◆ **Source records**
+--

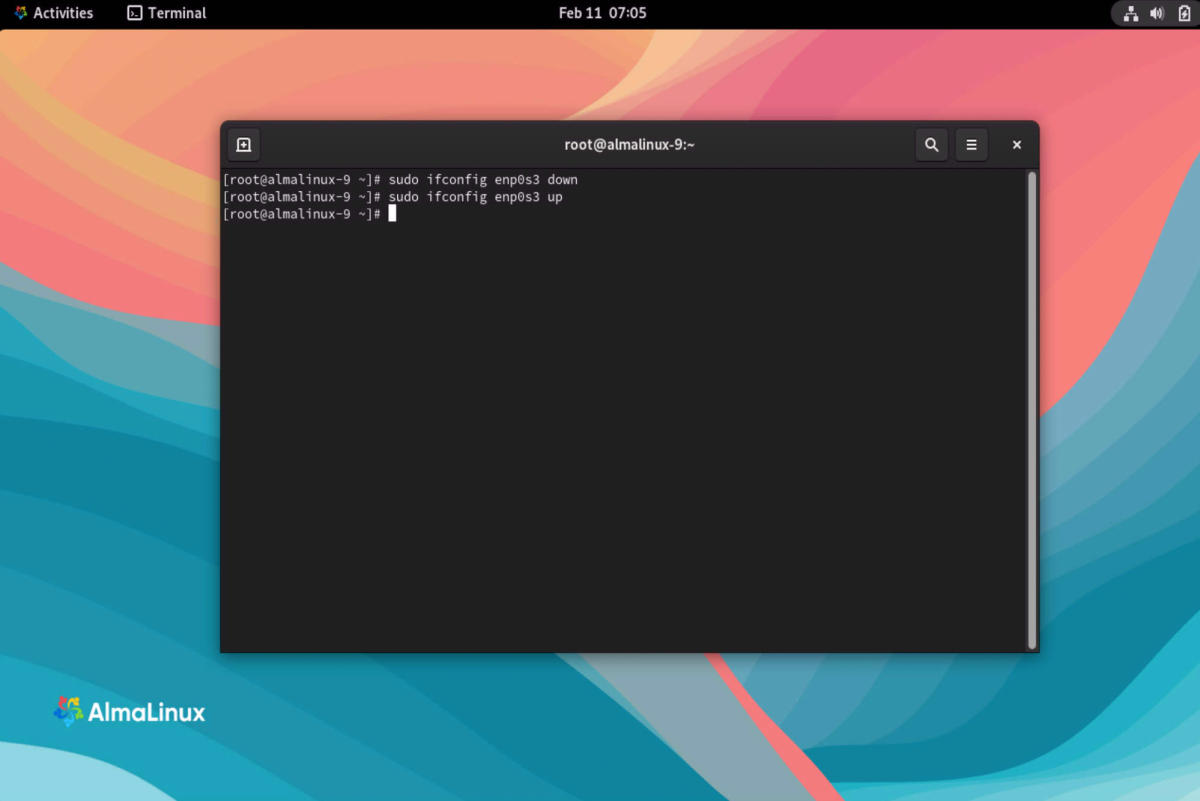Click the terminal vertical scrollbar

point(1032,409)
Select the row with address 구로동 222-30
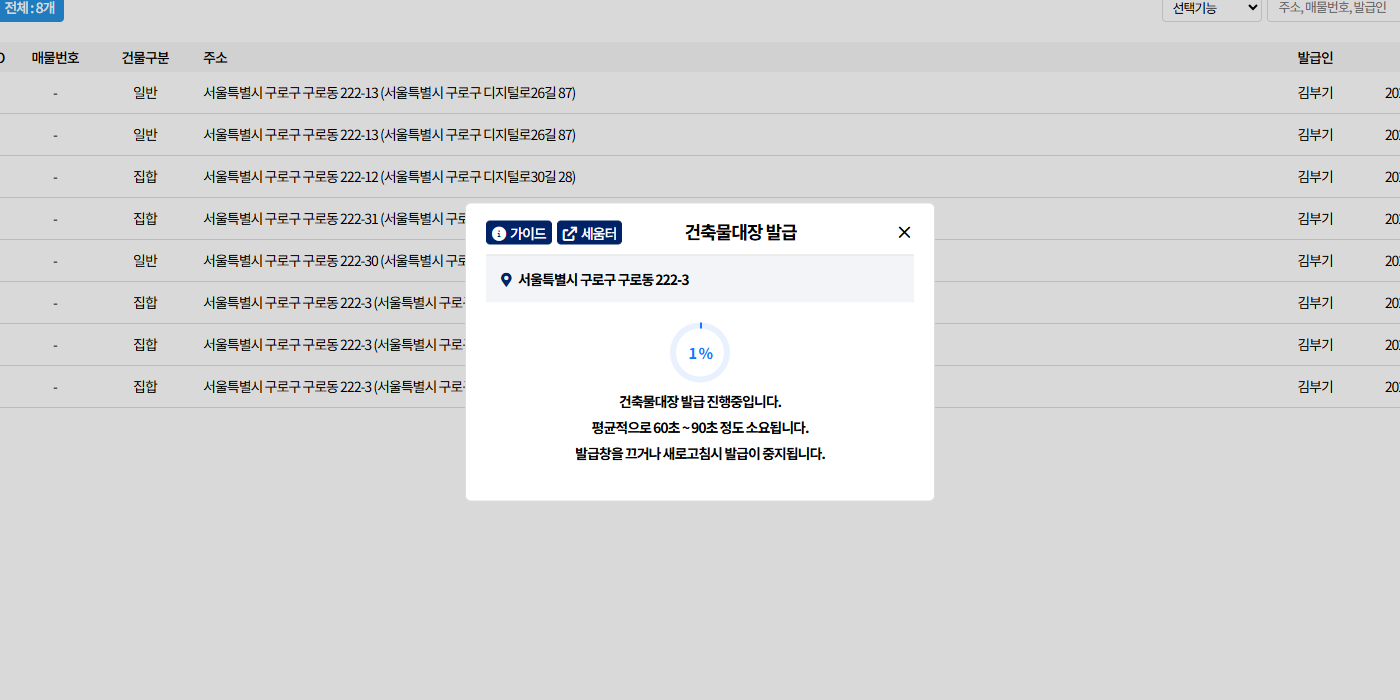 pos(330,261)
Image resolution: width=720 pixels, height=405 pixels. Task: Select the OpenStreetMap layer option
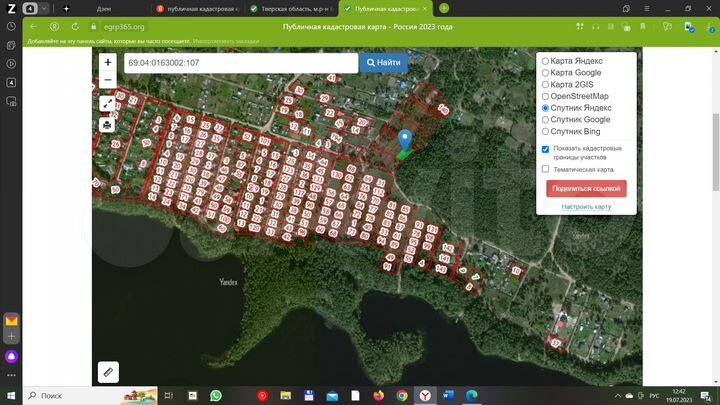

+--

The required response consists solely of the lines from the line containing "Select the row with address 구로동 222-30" through the end of the listing, both ends included, copied exactly without pictures.

Select the row with address 구로동 222-30
 pos(330,261)
Image resolution: width=720 pixels, height=405 pixels. Task: Select the OpenStreetMap layer option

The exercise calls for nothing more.